2025-09-29 18:45:57 +02:00 · 2025-09-29 18:45:57 +02:00 · c0c3700be8
commit c0c3700be8
parent bd48637491
4 changed files with 2489 additions and 1783 deletions
--- a/alphaearth.py
+++ b/alphaearth.py
@ -7,13 +7,18 @@ import cyclopts
 import ee
 import geemap
 import geopandas as gpd
 import numpy as np
 import pandas as pd
 from rich import pretty, traceback
 from rich.progress import track
 pretty.install()
 traceback.install()
 ee.Initialize(project="ee-tobias-hoelzer")
 DATA_DIR = Path("data")
 EMBEDDINGS_DIR = DATA_DIR / "embeddings"
 EMBEDDINGS_DIR.mkdir(parents=True, exist_ok=True)
 def cli(grid: Literal["hex", "healpix"], level: int, year: int):
@ -25,16 +30,16 @@ def cli(grid: Literal["hex", "healpix"], level: int, year: int):
        year (int): The year to extract embeddings for. Must be between 2017 and 2024.
    """
-    grid = gpd.read_parquet(DATA_DIR / f"grids/permafrost_{grid}{level}_grid.parquet")

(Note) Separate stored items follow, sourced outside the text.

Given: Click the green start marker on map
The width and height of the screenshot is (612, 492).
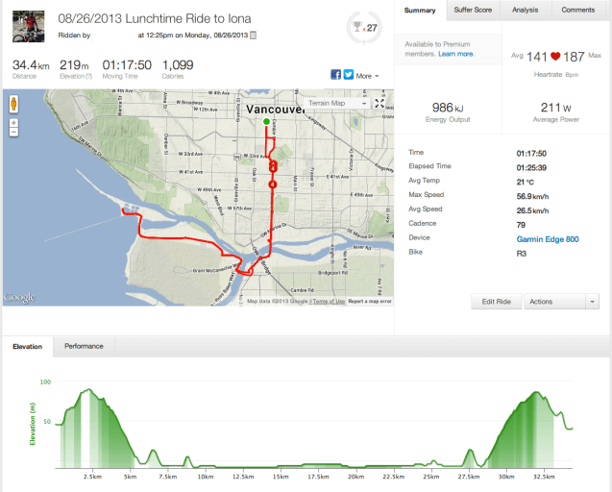Looking at the screenshot, I should 266,122.
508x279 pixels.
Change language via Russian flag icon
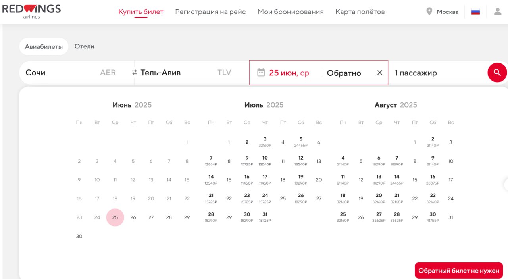click(x=475, y=12)
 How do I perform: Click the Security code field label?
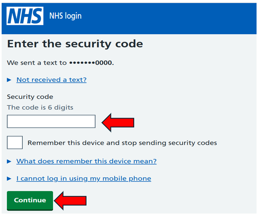(30, 97)
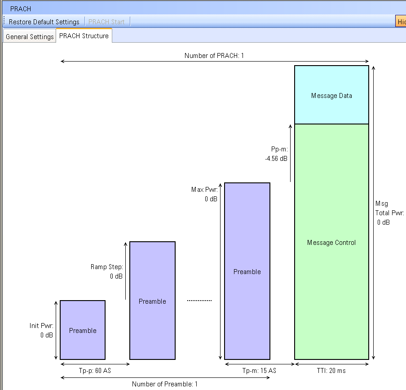Click the Restore Default Settings button
Viewport: 406px width, 390px height.
pos(44,22)
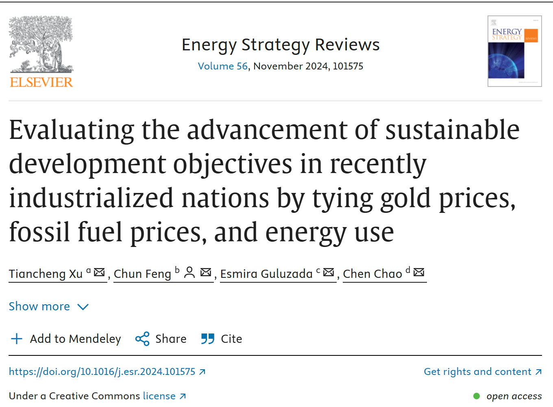Click the Share network icon
The image size is (553, 407).
[142, 339]
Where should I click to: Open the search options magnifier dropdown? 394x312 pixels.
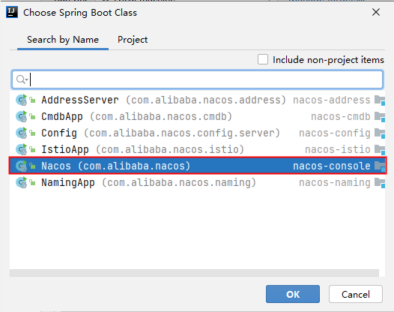pos(22,80)
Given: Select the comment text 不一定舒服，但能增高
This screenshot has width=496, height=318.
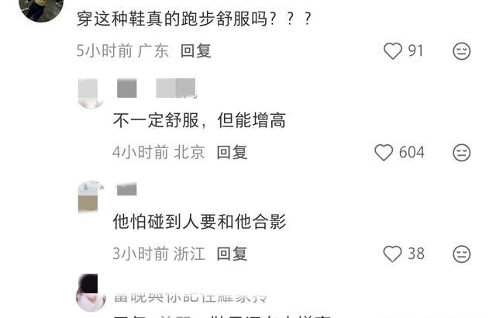Looking at the screenshot, I should [199, 120].
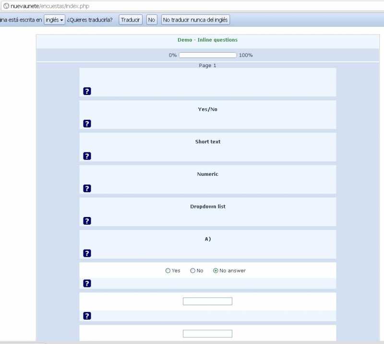The image size is (384, 344).
Task: Click No traducir nunca del inglés
Action: 195,20
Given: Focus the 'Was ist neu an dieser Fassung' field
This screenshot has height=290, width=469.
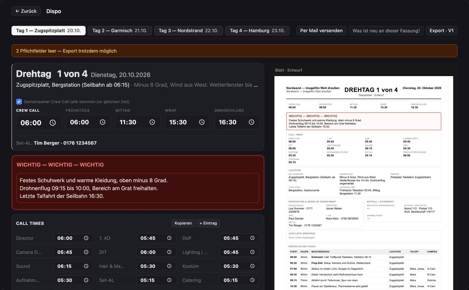Looking at the screenshot, I should (x=386, y=31).
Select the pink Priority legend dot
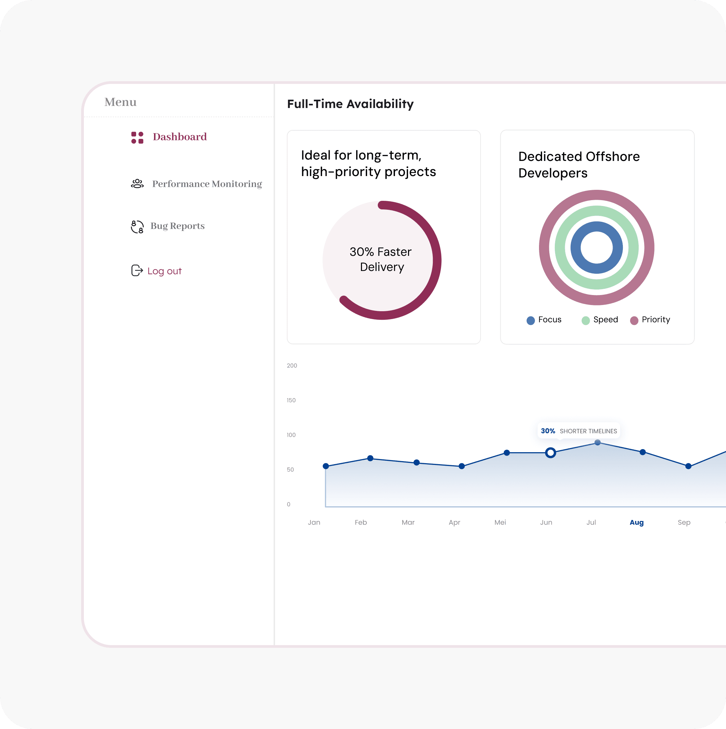Image resolution: width=726 pixels, height=729 pixels. pyautogui.click(x=634, y=321)
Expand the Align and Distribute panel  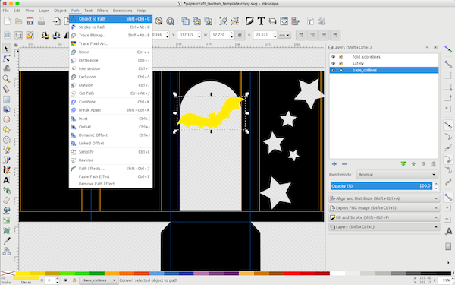384,198
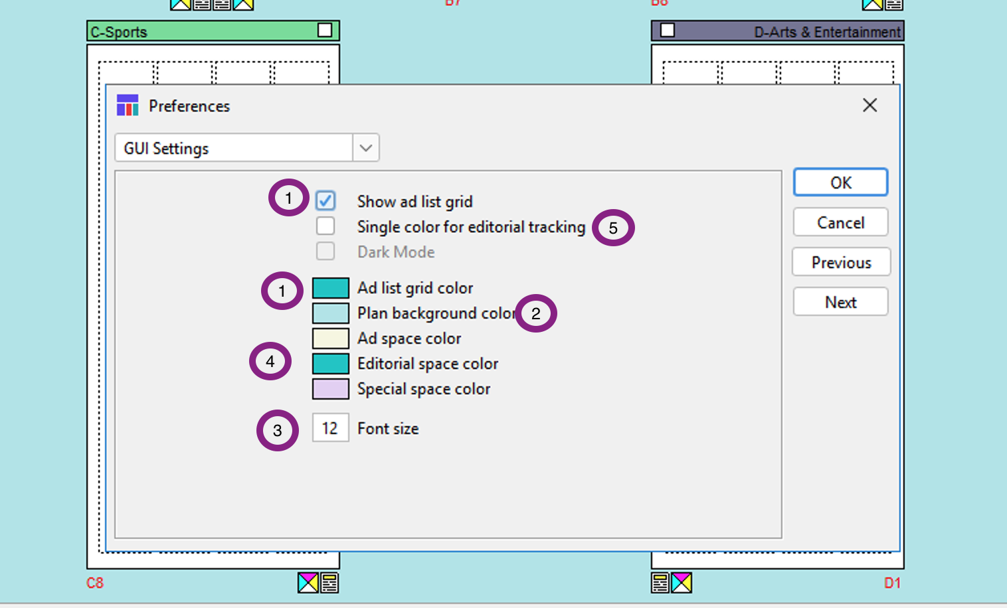Click the Preferences title bar app icon
Viewport: 1007px width, 608px height.
coord(128,106)
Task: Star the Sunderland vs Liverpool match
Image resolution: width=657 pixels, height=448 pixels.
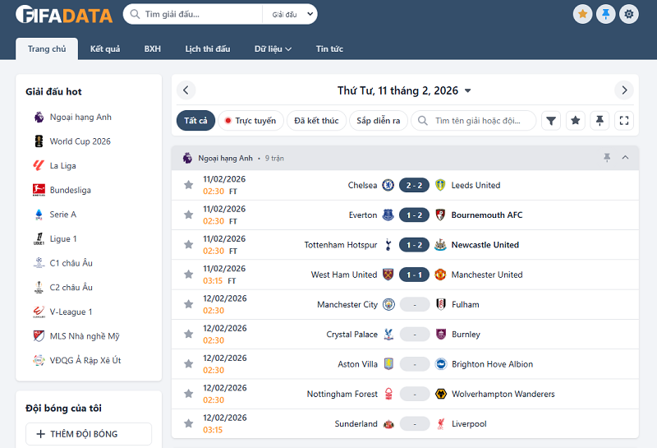Action: pyautogui.click(x=188, y=423)
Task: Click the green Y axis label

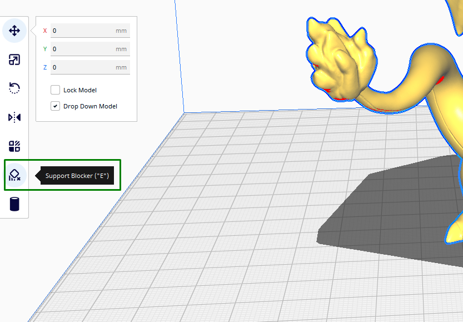Action: 44,49
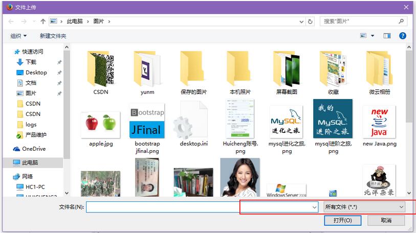The width and height of the screenshot is (416, 233).
Task: Click the 打开(O) button
Action: [x=342, y=220]
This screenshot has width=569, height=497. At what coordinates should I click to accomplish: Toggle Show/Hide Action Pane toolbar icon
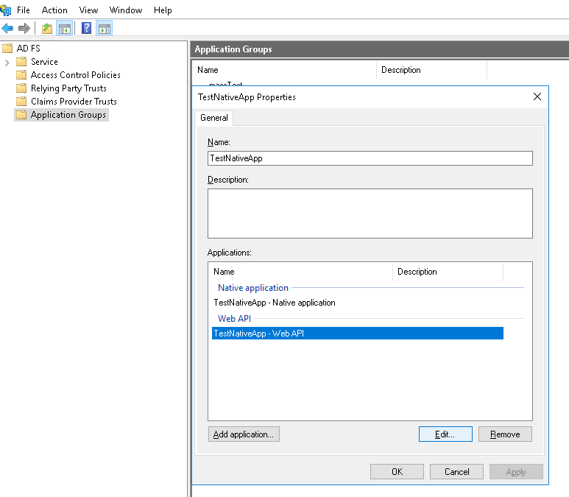105,29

+    gridname = f"permafrost_{grid}{level}"
-    eegrid = ee.FeatureCollection(grid.to_crs("epsg:4326").__geo_interface__)
+    grid = gpd.read_parquet(DATA_DIR / f"grids/{gridname}_grid.parquet")
-    embedding_collection = ee.ImageCollection("GOOGLE/SATELLITE_EMBEDDING/V1/ANNUAL").filterDate(
+    embedding_collection = ee.ImageCollection("GOOGLE/SATELLITE_EMBEDDING/V1/ANNUAL")
-        f"{year}-01-01", f"{year}-12-31"
+    embedding_collection = embedding_collection.filterDate(f"{year}-01-01", f"{year}-12-31")
-    )
+    bands = [f"A{str(i).zfill(2)}" for i in range(64)]
    def extract_embedding(feature):
        # Filter collection by geometry
        geom = feature.geometry()
-        embedding = embedding_collection.filterBounds(geom).mosaic().clip(geom)
+        embedding = embedding_collection.filterBounds(geom).mosaic()
        # Get mean embedding value for the geometry
        mean_dict = embedding.reduceRegion(
            reducer=ee.Reducer.median(),
@ -43,11 +48,36 @@ def cli(grid: Literal["hex", "healpix"], level: int, year: int):
        # Add mean embedding values as properties to the feature
        return feature.set(mean_dict)
-    eeegrid = eegrid.map(extract_embedding)
+    # Process grid in batches of 100
-    df = geemap.ee_to_df(eeegrid)
+    batch_size = 100
-    bands = [f"A{str(i).zfill(2)}" for i in range(64)]
+    all_results = []
    n_batches = len(grid) // batch_size
    for batch_num, batch_grid in track(
        enumerate(np.array_split(grid, n_batches)),
        description="Processing batches...",
        total=n_batches,
    ):
        print(f"Processing batch with {len(batch_grid)} items")
        # Convert batch to EE FeatureCollection
        eegrid_batch = ee.FeatureCollection(batch_grid.to_crs("epsg:4326").__geo_interface__)
        # Apply embedding extraction to batch
        eeegrid_batch = eegrid_batch.map(extract_embedding)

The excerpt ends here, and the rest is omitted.